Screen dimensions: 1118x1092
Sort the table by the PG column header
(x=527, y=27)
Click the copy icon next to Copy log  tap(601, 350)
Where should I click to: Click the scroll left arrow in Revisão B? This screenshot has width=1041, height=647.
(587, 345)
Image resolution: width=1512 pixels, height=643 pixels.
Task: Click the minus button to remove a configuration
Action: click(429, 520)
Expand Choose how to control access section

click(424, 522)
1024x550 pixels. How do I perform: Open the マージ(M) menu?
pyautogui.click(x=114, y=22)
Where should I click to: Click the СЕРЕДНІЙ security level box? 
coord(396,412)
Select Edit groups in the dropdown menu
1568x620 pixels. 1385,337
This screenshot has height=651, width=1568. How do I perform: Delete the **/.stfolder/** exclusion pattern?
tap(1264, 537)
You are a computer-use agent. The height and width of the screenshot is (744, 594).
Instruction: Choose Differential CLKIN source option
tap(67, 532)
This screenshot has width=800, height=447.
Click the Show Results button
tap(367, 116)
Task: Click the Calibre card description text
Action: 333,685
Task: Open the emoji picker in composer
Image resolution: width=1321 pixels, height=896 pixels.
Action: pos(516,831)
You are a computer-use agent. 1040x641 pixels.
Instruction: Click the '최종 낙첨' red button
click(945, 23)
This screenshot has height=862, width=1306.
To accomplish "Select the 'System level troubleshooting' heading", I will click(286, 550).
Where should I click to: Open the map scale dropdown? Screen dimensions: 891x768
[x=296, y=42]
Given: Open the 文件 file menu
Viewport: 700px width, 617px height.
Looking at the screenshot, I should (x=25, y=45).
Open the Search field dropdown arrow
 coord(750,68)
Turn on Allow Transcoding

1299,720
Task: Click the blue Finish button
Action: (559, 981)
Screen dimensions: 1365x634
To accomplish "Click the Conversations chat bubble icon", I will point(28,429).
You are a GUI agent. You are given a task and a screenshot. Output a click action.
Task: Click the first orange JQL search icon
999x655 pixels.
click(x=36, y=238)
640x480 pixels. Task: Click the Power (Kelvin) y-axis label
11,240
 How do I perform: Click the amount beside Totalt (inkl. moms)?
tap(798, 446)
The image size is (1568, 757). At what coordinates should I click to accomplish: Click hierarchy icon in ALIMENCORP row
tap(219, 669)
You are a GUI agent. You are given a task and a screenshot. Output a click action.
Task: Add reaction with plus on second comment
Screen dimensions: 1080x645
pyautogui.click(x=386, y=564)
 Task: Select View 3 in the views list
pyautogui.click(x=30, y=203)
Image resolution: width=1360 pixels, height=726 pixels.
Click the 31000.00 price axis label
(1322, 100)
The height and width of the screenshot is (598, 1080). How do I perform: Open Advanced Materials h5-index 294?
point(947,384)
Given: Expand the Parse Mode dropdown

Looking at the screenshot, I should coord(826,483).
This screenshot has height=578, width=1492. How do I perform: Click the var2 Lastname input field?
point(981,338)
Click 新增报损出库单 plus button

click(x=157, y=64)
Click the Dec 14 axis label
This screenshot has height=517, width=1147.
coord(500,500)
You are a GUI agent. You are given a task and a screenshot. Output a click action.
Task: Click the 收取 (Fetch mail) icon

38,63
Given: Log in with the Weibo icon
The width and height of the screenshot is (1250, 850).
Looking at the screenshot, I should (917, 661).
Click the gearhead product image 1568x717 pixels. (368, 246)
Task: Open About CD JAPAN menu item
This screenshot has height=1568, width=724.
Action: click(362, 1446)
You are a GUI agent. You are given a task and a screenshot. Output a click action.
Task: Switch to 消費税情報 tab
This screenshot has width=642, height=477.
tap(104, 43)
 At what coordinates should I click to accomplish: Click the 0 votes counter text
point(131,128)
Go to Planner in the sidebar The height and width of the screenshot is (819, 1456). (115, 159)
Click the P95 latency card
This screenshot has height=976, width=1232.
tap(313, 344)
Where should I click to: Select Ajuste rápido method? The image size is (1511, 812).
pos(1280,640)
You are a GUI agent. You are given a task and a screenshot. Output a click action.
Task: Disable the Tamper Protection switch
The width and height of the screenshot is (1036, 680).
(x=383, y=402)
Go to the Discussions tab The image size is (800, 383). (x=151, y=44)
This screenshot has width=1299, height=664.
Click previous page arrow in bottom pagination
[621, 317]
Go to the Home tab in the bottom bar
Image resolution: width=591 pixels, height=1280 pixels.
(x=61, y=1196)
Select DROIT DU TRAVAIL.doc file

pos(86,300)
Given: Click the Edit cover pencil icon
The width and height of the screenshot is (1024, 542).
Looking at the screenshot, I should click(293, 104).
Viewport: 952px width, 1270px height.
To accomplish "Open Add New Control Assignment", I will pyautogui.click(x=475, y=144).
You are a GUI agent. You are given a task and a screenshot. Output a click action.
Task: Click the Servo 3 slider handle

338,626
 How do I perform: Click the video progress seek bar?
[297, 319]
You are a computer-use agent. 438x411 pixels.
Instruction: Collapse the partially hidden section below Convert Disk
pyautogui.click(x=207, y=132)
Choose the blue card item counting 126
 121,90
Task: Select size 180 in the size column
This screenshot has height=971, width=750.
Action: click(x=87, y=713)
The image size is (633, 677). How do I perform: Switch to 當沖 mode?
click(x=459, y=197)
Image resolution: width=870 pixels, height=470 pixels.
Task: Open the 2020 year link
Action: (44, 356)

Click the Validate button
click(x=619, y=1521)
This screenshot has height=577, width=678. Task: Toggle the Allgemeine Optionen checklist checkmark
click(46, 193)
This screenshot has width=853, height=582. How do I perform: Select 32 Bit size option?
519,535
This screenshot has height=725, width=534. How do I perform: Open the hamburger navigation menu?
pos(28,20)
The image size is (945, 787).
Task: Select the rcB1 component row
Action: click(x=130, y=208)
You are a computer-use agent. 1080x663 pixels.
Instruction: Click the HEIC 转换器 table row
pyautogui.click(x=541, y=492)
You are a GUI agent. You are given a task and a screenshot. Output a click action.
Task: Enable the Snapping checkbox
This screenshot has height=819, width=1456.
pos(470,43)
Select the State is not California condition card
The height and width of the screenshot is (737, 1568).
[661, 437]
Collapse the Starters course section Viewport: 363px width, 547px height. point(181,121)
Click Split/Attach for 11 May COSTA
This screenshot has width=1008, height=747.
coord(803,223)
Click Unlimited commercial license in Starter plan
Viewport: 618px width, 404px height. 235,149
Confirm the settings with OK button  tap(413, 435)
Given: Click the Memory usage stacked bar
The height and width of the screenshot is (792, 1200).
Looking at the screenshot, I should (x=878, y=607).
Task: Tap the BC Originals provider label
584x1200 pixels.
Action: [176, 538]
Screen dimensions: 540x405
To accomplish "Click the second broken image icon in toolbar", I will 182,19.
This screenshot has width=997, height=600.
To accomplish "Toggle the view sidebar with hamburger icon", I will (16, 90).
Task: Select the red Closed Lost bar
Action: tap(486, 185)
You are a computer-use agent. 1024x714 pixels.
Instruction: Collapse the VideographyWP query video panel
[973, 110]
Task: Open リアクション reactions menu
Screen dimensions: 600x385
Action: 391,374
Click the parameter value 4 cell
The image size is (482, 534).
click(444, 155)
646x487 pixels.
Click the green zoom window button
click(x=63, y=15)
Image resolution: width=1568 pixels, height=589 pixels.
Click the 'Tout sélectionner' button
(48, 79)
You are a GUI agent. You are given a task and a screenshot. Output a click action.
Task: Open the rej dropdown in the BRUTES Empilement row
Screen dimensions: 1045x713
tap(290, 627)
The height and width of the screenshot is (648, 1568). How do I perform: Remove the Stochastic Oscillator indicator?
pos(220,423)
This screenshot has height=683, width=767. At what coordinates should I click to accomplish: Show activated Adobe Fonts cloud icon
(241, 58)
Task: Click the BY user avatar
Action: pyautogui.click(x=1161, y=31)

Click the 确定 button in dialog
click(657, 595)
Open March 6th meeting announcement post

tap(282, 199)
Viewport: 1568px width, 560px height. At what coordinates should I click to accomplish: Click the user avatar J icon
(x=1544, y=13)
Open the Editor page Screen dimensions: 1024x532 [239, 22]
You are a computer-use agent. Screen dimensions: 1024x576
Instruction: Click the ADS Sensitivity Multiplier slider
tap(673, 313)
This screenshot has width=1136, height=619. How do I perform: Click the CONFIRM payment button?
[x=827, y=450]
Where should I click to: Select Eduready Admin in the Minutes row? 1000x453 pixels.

* **Exercise instructions**
Your answer should consist of the lines from the line with "This screenshot has height=651, width=1568." to the line with "This screenshot has width=800, height=447." above, repeated exactly, both ends included.

* **Worked solution**
This screenshot has height=651, width=1568. How do I perform: Delete the **/.stfolder/** exclusion pattern?
tap(1264, 537)
You are a computer-use agent. The height and width of the screenshot is (744, 594).
Instruction: Choose Differential CLKIN source option
tap(67, 532)
This screenshot has width=800, height=447.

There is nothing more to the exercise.